La victoria fue del presidente Martín Vizcarra. Él solito cosechó un triunfo que pudo haber compartido con el Congreso si es que nuestros parlamentarios no tuvieran la ceguera de un topo cuando de leer las necesidades de la población se trata. En lugar de presentar las leyes que iban a ser consultadas como producto de un trabajo esforzado y conjunto con el Ejecutivo, en lugar de trabajar con entusiasmo, entraron en una luchita de poder mezquina, contrabandearon menudencias, y no solo se echaron abajo la bicameralidad que era la reforma más importante del paquete, sino que trabajaron por las puras. O lo que es peor, cual duendes navideños terminaron trabajando para que Vizcarra se luciera como Papa Noel con su referéndum, sin que ellos pudieran gozar de ningún crédito. Solitos se salieron de la foto.
Y fuera de la foto continúan. Estamos viviendo escenarios políticos que hace un año ni siquiera hubiéramos sospechado. El presidente que nadie eligió es ahora un líder que ha tomado las riendas del país con firmeza y sin miedo. Convirtió el referéndum en la elección popular que nunca tuvo, legitimó su poder preguntándole al pueblo si estaba de acuerdo con sus propuestas, y muy empoderado nos dio el miércoles un mensaje a la Nación que parecía un discurso de toma de posesión del cargo, con jojolete al Congreso incluido.
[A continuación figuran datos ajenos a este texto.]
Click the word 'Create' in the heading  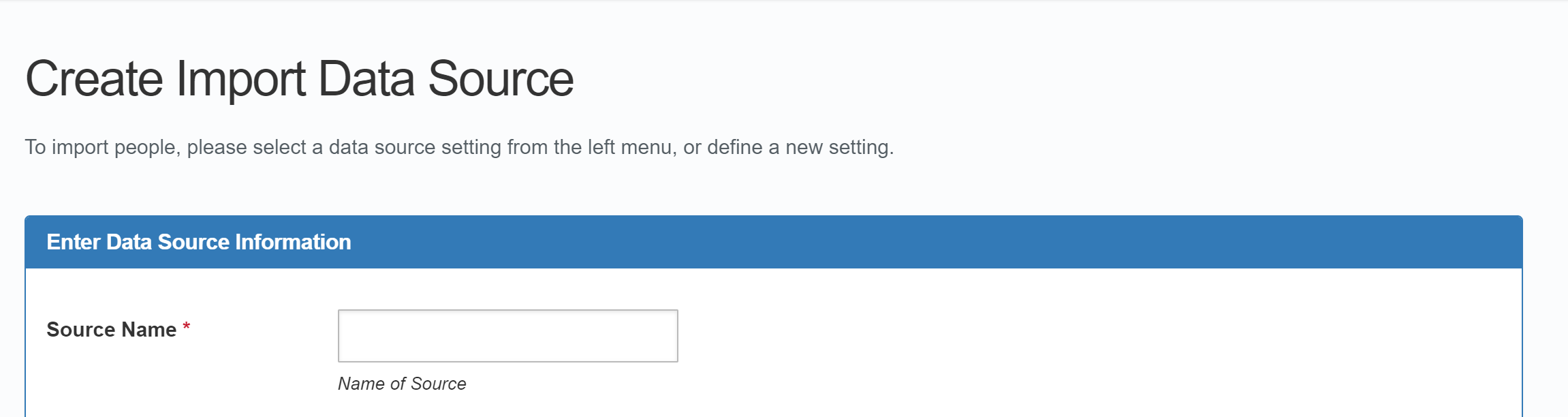pyautogui.click(x=94, y=79)
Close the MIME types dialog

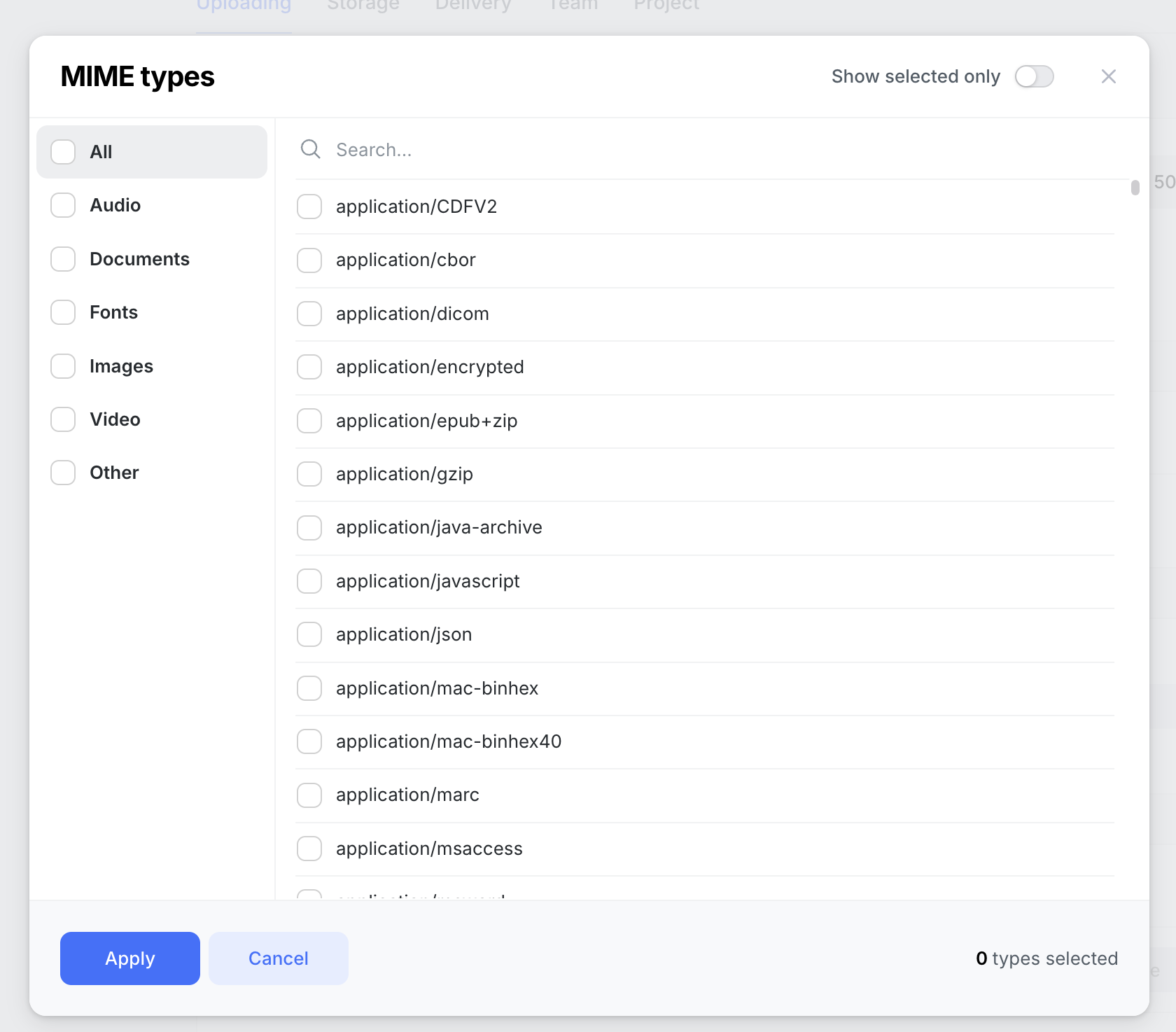(1108, 76)
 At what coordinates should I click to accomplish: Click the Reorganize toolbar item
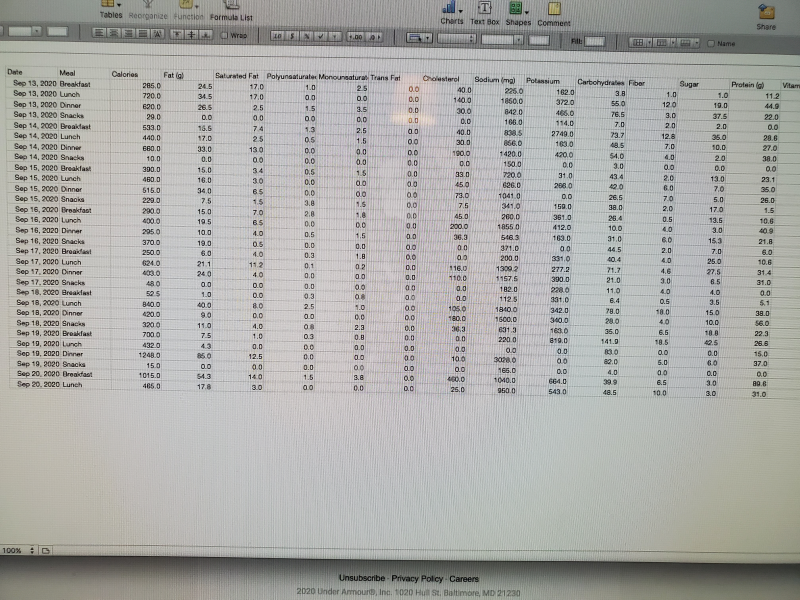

Sin embargo, hay un punto que no se puede soslayar: el aplauso del pueblo es efímero y la popularidad muy volátil si está asentada sobre la emoción y la esperanza. Sin negarle méritos al presidente, el apoyo que lo sostiene viene de la calle (que es un gran logro) y de la expectativa que se ha generado en los ciudadanos por vivir en un país menos corrupto y más justo. Como me decía César Hildebrandt hace poco en una entrevista, a Vizcarra solo lo sostiene Ipsos; es decir, su gran soporte es el apoyo popular que se traduce en las encuestas, y que se cristalizó en la consulta del domingo. No tiene una bancada sólida, no tiene un partido político que lo proteja, su primer ministro es un ser extraño que actúa de manera sigilosa y su Gabinete tiene tan poco peso que un día nos quedamos sin ministros de Cultura y Trabajo y no pasa nada. Es más, podrían seguir desapareciendo los que quedan y aparentemente tampoco lo notaríamos.
¿Se puede gobernar así? No es imposible, pero es peligroso. Martín Vizcarra se ha vestido de blanco y rojo, ha tomado las riendas de su trineo, y cual Papá Noel peruano está dispuesto a sudar la gota gorda para regalarnos un país mejor. Hasta ahora la ilusión está intacta, pero si en unos meses esa valiente lucha anticorrupción no se traduce en cambios tangibles, en obras terminadas, en carreteras asfaltadas, o en niños sin anemia, los ciudadanos pueden darse cuenta de que los Papá Noeles no existen. Y al primer indicio de inoperancia o lentitud, va a ser el propio Vizcarra quien tenga que enfrentar el grito de protesta, con la misma soledad con la que hoy capitaliza la mirada esperanzada de quienes han decidido creerle.